STATED EXERCISE => Rewrite the data starting at the line containing "Given: Reset the preview bot conversation" and ending at the end of the data, changing "preview bot" to "test bot" and leaving everything else as it is. Omit the pictures from your answer.

INFORMATION PROVIDED =>

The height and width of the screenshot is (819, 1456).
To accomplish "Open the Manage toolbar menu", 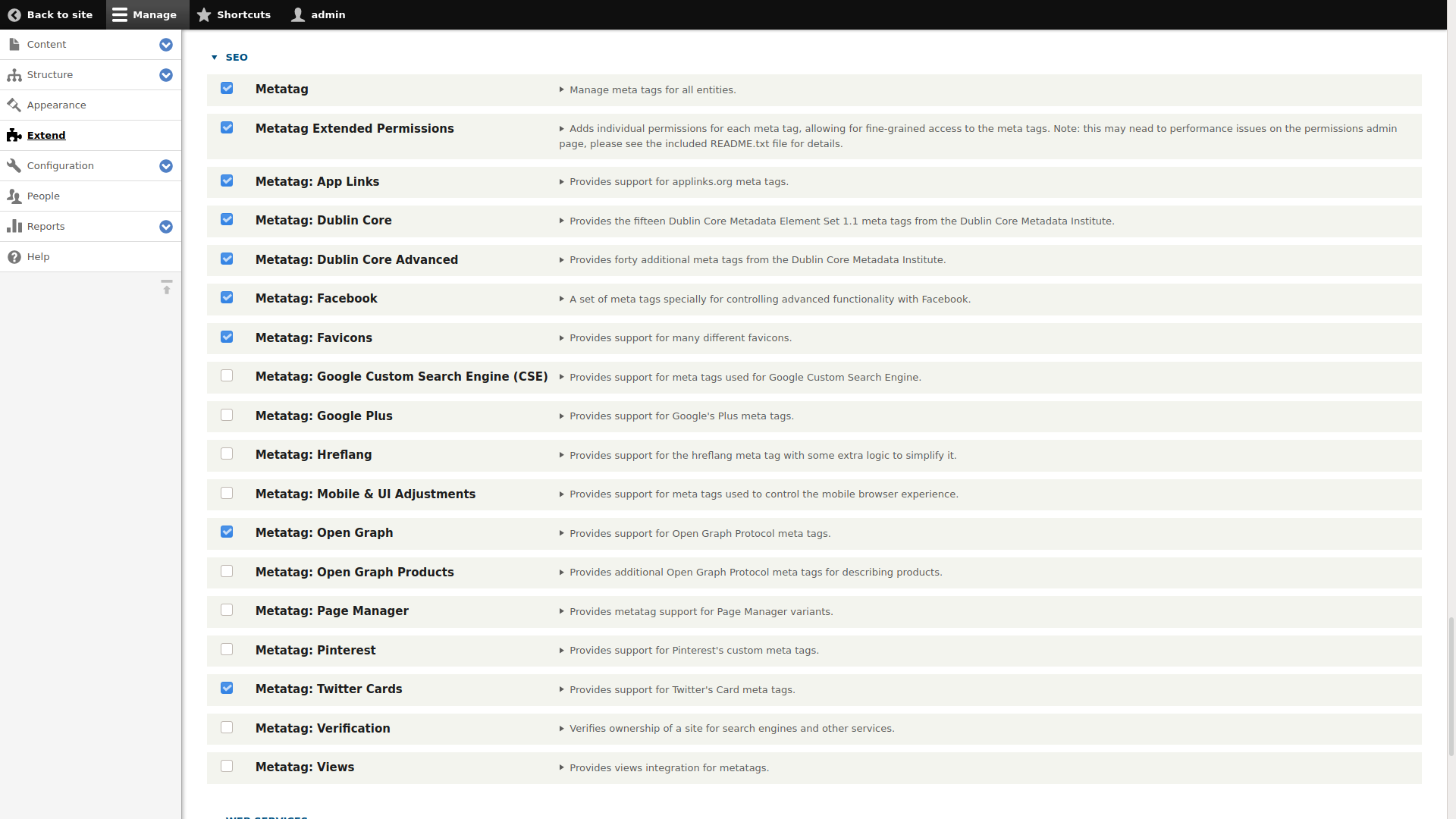I will point(145,14).
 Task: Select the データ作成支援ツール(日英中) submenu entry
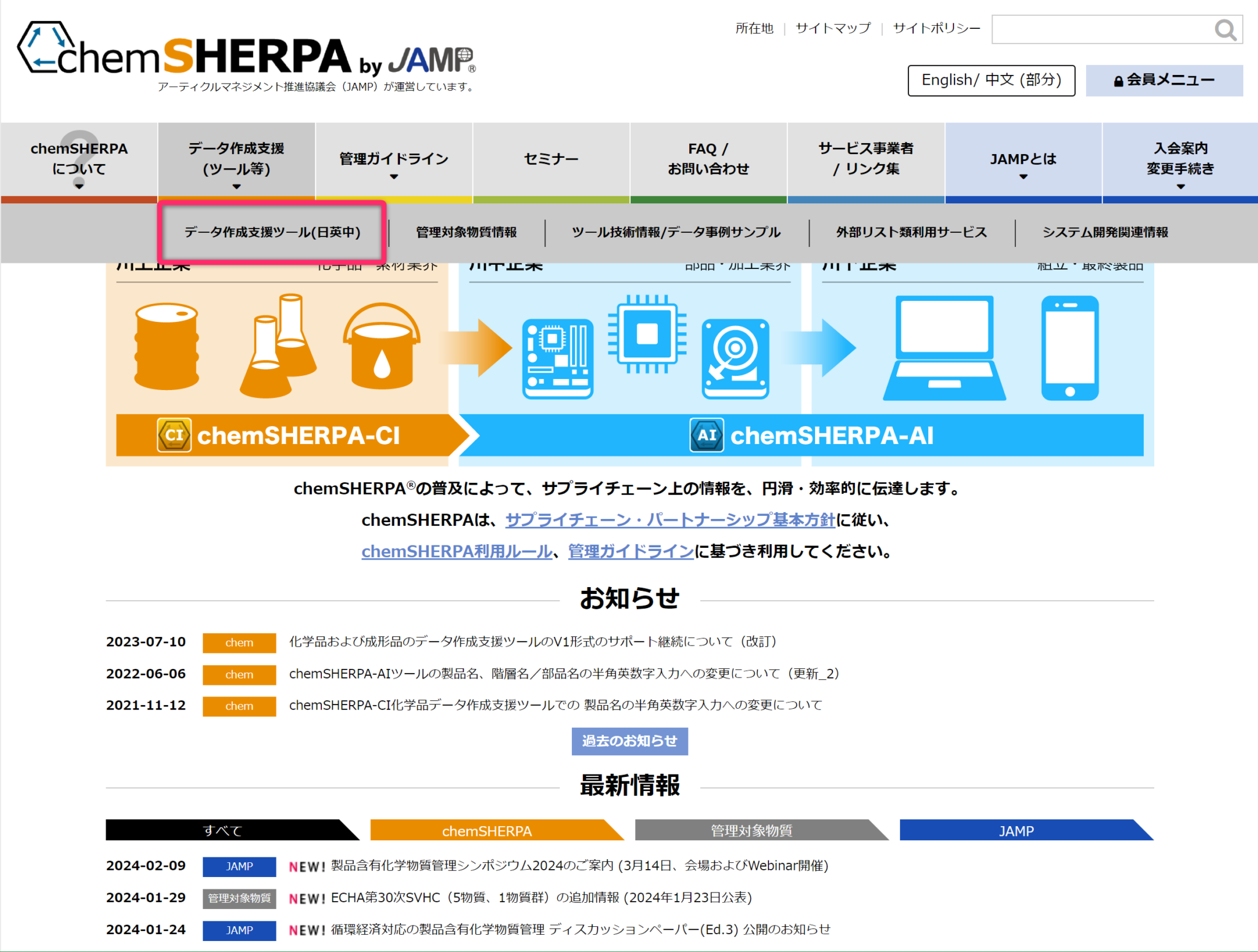tap(272, 232)
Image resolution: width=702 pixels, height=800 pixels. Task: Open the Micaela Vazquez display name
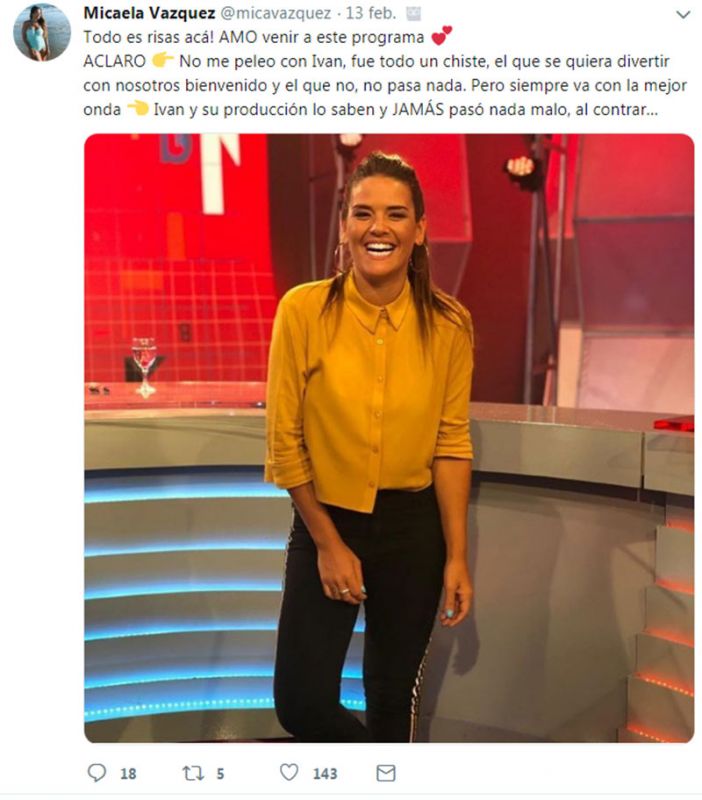tap(149, 13)
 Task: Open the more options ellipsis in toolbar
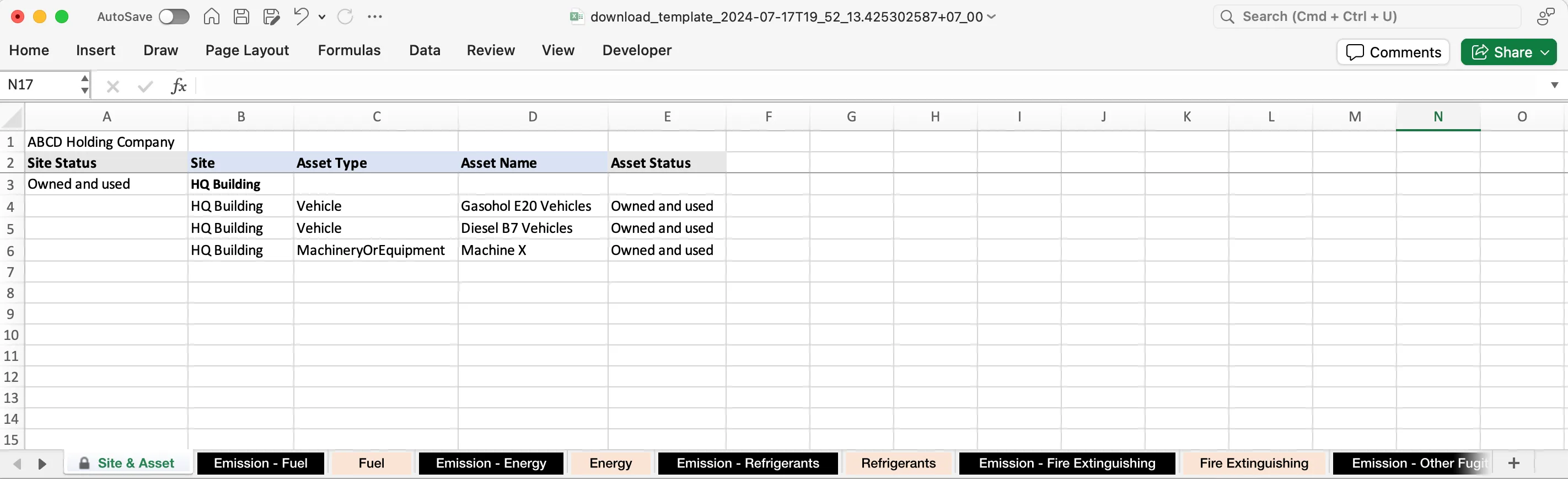pyautogui.click(x=375, y=17)
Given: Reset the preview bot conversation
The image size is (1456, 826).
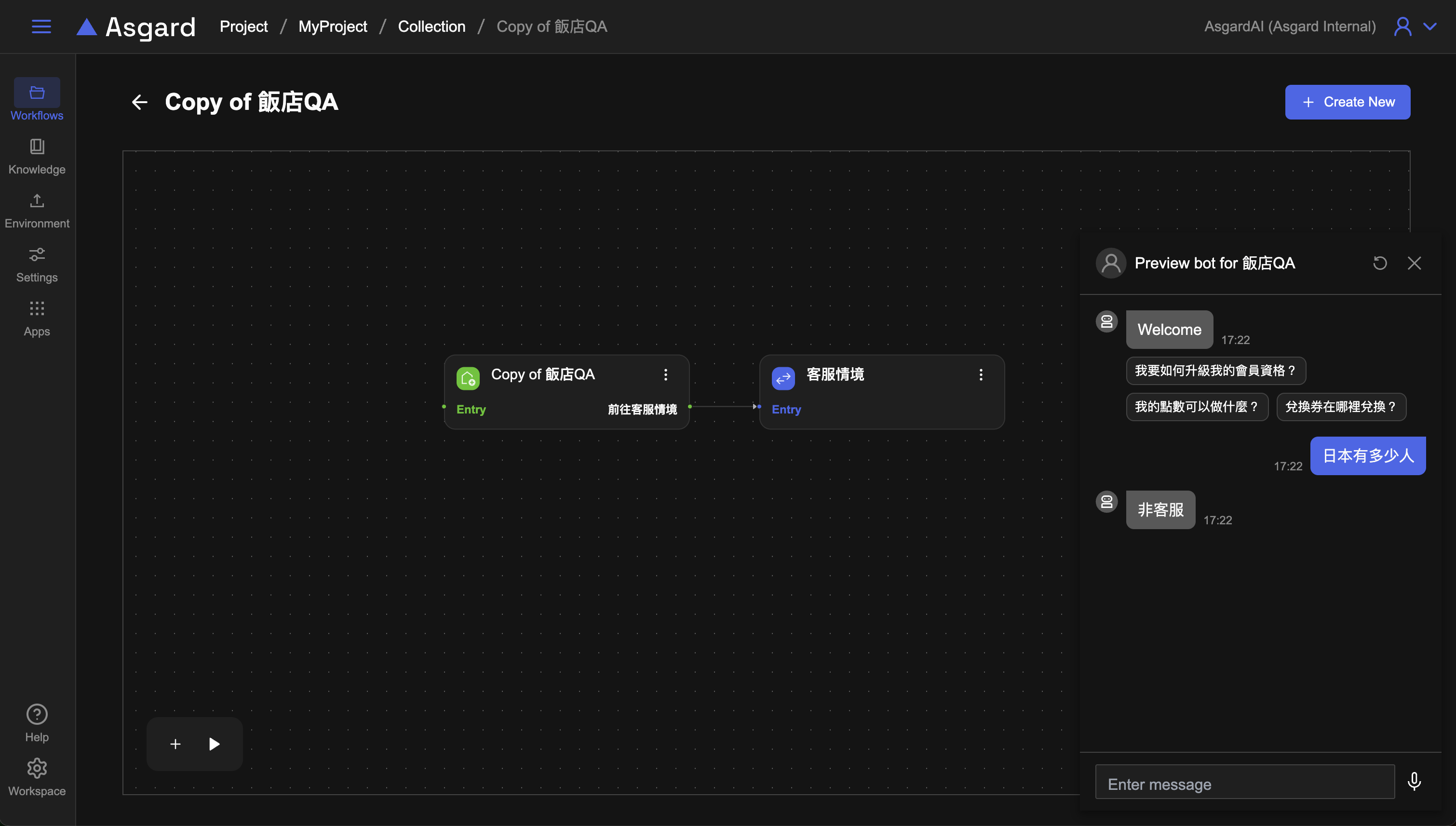Looking at the screenshot, I should click(1379, 263).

EXERCISE ANSWER =>
Given: Reset the test bot conversation
The image size is (1456, 826).
Looking at the screenshot, I should click(1379, 263).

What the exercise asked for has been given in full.